If you want to force an Index rebuild you can use what I have below:

ALTER INDEX my_index_name REBUILD WITH ONLINE = ON

But Andrew is right, it should update automatically.

I would recommend reading this article, it's one of the best i've seen on indexes.

Here is an excerpt from the article regarding index updates:

Anytime that a row is changed, those changes must be made not only in the base table (clustered index or heap) but also in any index that contains the columns that were affected by the change. This applies to insert, update and delete operations.

Abe Miessler
+2  A: 

You are asking a lot of questions about Oracle indexes. Undoubtedly the best resource for understanding these objects is Richard Foote's blog. Seriously, he blogs about nothing else (give or take the occasional post on David Bowie, but we all have our foibles). Check it out.

In the current context you should read his presentation: Oracle B-Tree Index Internals:Rebuilding The Truth.

APC
Thanks for the excellent links, @APC.
Amoeba
A: 

Your question is DBMS dependent.

In most situations, the rowid is a surrogate for the address of the row, in database space. Some DBMSes store the actual address in the index, and not the rowid, even if all you can see is a rowid. If a DBMS stores a rowid in an index, some mechanism still has to translate that into an address before direct retrieval of the row can be done.

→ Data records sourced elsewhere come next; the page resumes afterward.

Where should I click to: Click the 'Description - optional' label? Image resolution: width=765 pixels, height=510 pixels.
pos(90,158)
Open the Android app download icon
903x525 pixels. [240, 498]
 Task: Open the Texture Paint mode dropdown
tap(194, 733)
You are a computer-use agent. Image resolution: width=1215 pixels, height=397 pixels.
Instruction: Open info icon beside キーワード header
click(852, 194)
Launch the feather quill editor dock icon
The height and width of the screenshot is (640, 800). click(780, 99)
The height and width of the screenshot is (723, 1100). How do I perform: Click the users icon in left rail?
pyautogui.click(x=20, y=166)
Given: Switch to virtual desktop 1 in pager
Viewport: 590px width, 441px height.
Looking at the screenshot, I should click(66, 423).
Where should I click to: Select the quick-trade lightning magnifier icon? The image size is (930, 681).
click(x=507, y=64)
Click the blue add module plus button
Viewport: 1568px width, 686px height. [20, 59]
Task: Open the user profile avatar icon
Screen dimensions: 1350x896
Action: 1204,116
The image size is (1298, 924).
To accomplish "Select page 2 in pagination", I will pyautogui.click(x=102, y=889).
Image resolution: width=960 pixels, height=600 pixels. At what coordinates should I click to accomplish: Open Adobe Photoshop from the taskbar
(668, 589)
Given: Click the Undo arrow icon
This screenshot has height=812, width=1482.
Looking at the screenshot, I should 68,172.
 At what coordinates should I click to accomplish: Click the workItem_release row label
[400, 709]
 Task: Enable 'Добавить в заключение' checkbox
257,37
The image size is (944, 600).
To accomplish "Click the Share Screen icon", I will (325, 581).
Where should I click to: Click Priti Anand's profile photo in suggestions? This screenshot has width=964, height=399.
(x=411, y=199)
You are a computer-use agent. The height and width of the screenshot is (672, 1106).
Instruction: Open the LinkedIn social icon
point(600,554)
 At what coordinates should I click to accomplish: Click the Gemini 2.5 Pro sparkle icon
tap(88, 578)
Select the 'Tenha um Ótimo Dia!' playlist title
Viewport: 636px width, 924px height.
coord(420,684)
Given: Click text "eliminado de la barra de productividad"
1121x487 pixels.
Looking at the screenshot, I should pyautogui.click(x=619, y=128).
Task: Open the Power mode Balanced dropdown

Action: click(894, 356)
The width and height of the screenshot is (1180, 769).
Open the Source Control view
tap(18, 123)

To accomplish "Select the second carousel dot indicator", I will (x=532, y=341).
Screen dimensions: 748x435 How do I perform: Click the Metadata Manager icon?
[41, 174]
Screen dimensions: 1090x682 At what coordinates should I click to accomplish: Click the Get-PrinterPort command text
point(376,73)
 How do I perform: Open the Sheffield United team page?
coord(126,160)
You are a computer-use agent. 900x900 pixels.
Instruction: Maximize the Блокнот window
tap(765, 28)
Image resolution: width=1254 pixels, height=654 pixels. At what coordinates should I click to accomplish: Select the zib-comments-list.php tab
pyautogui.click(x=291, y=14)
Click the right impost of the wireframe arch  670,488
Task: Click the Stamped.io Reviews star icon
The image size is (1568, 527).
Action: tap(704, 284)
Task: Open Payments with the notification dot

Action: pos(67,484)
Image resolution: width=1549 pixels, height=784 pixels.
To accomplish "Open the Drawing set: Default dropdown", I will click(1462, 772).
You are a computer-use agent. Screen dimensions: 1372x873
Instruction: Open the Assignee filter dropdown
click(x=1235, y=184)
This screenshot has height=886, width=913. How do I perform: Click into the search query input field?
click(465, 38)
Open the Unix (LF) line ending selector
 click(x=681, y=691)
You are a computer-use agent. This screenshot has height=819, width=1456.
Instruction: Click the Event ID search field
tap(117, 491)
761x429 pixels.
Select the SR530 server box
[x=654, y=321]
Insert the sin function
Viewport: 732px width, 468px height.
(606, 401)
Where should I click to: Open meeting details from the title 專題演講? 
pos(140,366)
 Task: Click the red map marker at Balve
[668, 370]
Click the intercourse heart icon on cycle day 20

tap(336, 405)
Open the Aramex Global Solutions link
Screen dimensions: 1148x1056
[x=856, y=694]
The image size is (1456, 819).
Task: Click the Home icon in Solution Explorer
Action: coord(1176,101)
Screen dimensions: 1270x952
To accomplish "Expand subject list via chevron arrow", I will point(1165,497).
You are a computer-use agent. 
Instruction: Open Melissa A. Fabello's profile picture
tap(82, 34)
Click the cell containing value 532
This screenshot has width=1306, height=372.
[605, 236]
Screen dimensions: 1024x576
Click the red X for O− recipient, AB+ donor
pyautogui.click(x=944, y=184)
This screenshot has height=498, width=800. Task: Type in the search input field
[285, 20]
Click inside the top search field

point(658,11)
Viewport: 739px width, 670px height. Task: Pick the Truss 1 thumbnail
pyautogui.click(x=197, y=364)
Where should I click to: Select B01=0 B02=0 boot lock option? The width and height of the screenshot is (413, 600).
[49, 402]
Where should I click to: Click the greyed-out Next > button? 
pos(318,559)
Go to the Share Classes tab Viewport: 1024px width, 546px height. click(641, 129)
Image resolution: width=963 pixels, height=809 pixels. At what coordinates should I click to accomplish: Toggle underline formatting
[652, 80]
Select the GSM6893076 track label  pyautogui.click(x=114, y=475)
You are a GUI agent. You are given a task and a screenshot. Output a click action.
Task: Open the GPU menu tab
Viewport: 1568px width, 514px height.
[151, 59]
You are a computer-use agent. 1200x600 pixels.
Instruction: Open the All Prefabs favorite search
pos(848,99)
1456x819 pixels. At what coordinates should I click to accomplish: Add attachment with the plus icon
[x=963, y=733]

In almost any DBMS, the update to the table and the update to the index will be done in the context of the same transaction. That means that it doesn't matter to you whether the index gets updated before the table, or the table gets updated before the index.

For the only DBMS whose internals I know, index entries are updated on a row by row basis, immediately after the update of the row itself. And the index entries contain row addresses, not row ids.

I never had to worry about this in practice, because by the end of the transaction it's all been done anyway.

In none of these cases would I call it "index rebuilding". It's really index update. "Index rebuilding" suggests a massive rewrite.